Василий Теркин после войны (Юрасов) - страница 3

«Много таких писем, где читательское участие в судьбе героя книги перерастает в причастность к самому делу написания этой книги», — говорит Твардовский.

Еще в декабре 1944 года московский журнал «Знамя» поместил обзор писем фронтовиков, посвященных поэме «Василий Тёркин». Большинство читателей полюбило Тёркина вовсе не за его балагурство: за внешностью шутника и за шутливым тоном фронтовики верно почувствовали серьезность и правдивость поэмы. Среди почитателей «Василия Тёркина» нужно выделить группу участников первых недель войны, переживших тяжелое отступление. Один из них, сержант Коньков, писал, что, читая поэму, у него исчезает представление о поэте и ему кажется «уж не был ли автор сам одним из Тёркиных?» Особенно сильное впечатление произвел на Конькова рассказ о том, как брел Василий Тёркин из окружения:

Шел наш брат босой, голодный,
Потерявши связь и часть,
Шел по-ротно и по-взводно,
Группировкою свободной
И один, как перст, — подчас.

Именно так, рассказывает Коньков, пришлось и ему пробираться из окружения. 260 километров он шел 72 дня, иной раз приходилось ползти по два-три километра. «Случалось, на мгновение, приходила мысль: бросить всё, что идти некуда, нет России». Немцы сбрасывали листовки, призывая «бродяг» прекратить розыски своих. Как и Тёркин, Коньков порой не знал, «где Россия, по какой рубеж своя». Но, как и Тёркину, ему удалось справиться со своим отчаянием и в конце концов добраться до своих. Случайно прочтя после возвращения отрывок поэмы, Коньков вспомнил все свои переживания первых недель войны, и ему захотелось достать всю поэму. В конце письма Коньков к своей фамилии прибавил: «Один из Тёркиных».

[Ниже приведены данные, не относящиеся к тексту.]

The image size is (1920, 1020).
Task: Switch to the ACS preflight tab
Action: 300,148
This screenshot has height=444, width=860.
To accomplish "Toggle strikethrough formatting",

Другой корреспондент с фронта рассказал, что многие бойцы знают наизусть отрывки из «Тёркина» и в часы фронтового затишья часто можно услышать стихи «О шинели» или рассуждения о «сабантуях». В упомянутой выше статье Твардовского поэт дает следующее истолкование этому слову, как его употребляли фронтовики: «сабантуй» от сабан — плуг, туй — праздник (по-тюркски). Как это часто бывает с полюбившимся словечком, «сабантуй» имел много значений: «и ложное намерение и действительную угрозу со стороны противника, и нашу готовность устроить ему угощение». Фронтовики говорили: «Немец угостил нас», «Веселую закуску преподнес», и т. п.

Помимо писем литературный резонанс «Тёркина» сказался в распространении на фронте подражаний поэме в виде писем «Васе Тёркину», и в самостоятельно разработанных эпизодах вроде «Трофеи Тёркина». Один боец даже задумал поэму о брате Васи Тёркина и обратился к Твардовскому с просьбой, чтобы он в своей поэме где-нибудь упомянул о том, что «у Васи есть брат, хотя бы двоюродный».